When my daughter was nine months old, we took her to Europe for a three week holiday. Originally we had epic plans of travelling through Scandinavia and ending up in Belgium, but we quickly realized that was a terrible idea. In the end, we settled on Rome and Amsterdam.

Rome with a baby may intimidate some due to the massive crowds and cobblestone streets, but after spending a week there, I can tell you it was easier to navigate than I imagined. Italians LOVE babies, so wherever we went, Scarlett was getting a lot of attention! Here’s how to do Rome with a baby without going insane.

Rome with a baby park

Transportation in Rome

Although you can get to Termini station which is in the middle of Rome easily from the airport via train, I recommend booking a private driver. The obvious advantage of hiring a driver is convenience. At about 55 Euros each way, a private driver isn’t cheap, but the driver came with a baby seat and was able to drop us off at the door of our apartment.

If you choose the train from the airport, it’ll only cost you 14 euros per person for the 30min journey. Alternatively, you could take a bus for 5 euros, but that’ll take about an hour. You also need to factor in the local bus or metro once you arrive at Termini as well as dragging your luggage everywhere.

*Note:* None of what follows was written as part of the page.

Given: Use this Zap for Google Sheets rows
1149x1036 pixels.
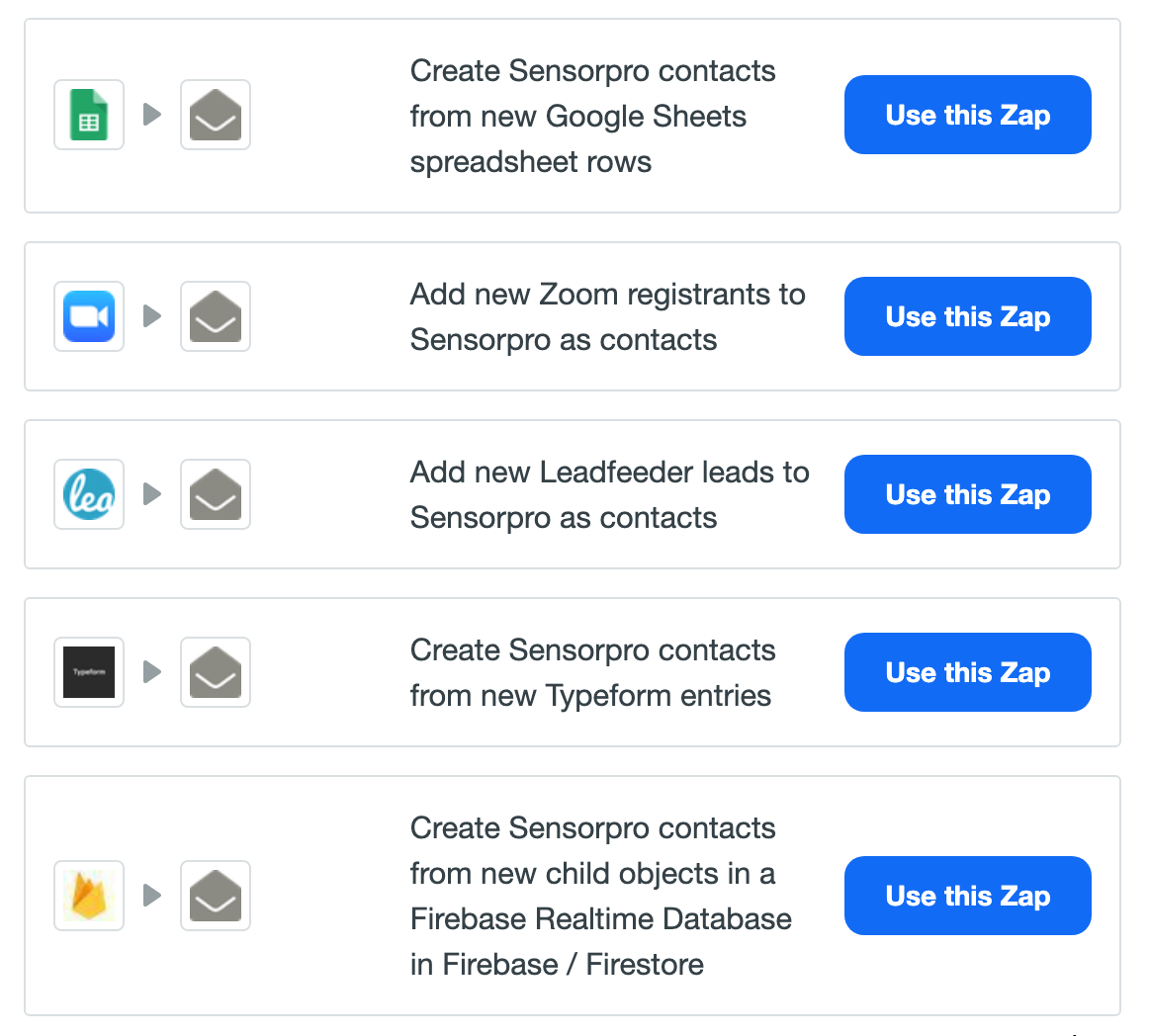Looking at the screenshot, I should (x=967, y=115).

I personally think paying for the personal driver is worth it when you’re travelling to Rome with a baby.

Rome with a baby gelato

Where to stay in Rome

Staying in an apartment somewhere in the old historic idea is likely ideal when you’re in Rome with a baby. I personally stayed two blocks west of Piazza Navona which allowed me to walk to major attractions such as the Vatican, Trastevere, Piazza del Popolo, and Trevi fountain in less than 25 minutes. The Colosseum was about a 35 min walk while the Borghese Gallery was a 35min bus ride.

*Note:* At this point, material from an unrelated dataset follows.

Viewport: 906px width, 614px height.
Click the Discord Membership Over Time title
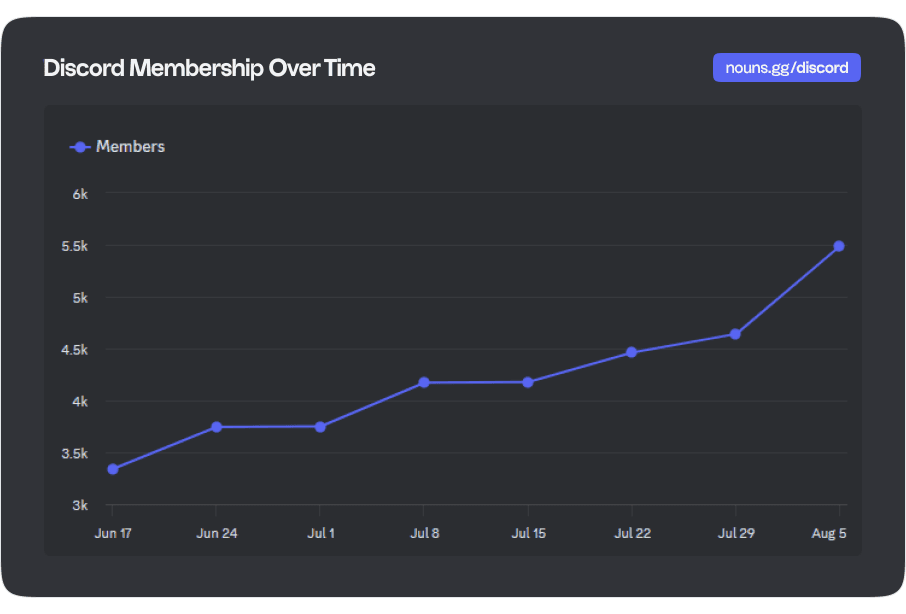click(209, 68)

An apartment will cost you about $150 – $225 a night depending on when you’re travelling. The main reason we decided to go the apartment route is that we wanted a little more space and a separate bedroom. We also ensured that there was laundry on site since we knew we would have to wash a bunch of clothes. Finding an apartment was pretty easy since we used booking.com. The site allows you to search both hotels and apartments at the same time. It also gave us a bunch of different filters so narrowing down which apartment we wanted didn’t take very long. 

If you end up staying somewhere else in the city, just factor in any additional transportation time and make sure you have access to laundry. There are plenty of places that do laundry for you, but it’ll cost you about 10 euros for each load.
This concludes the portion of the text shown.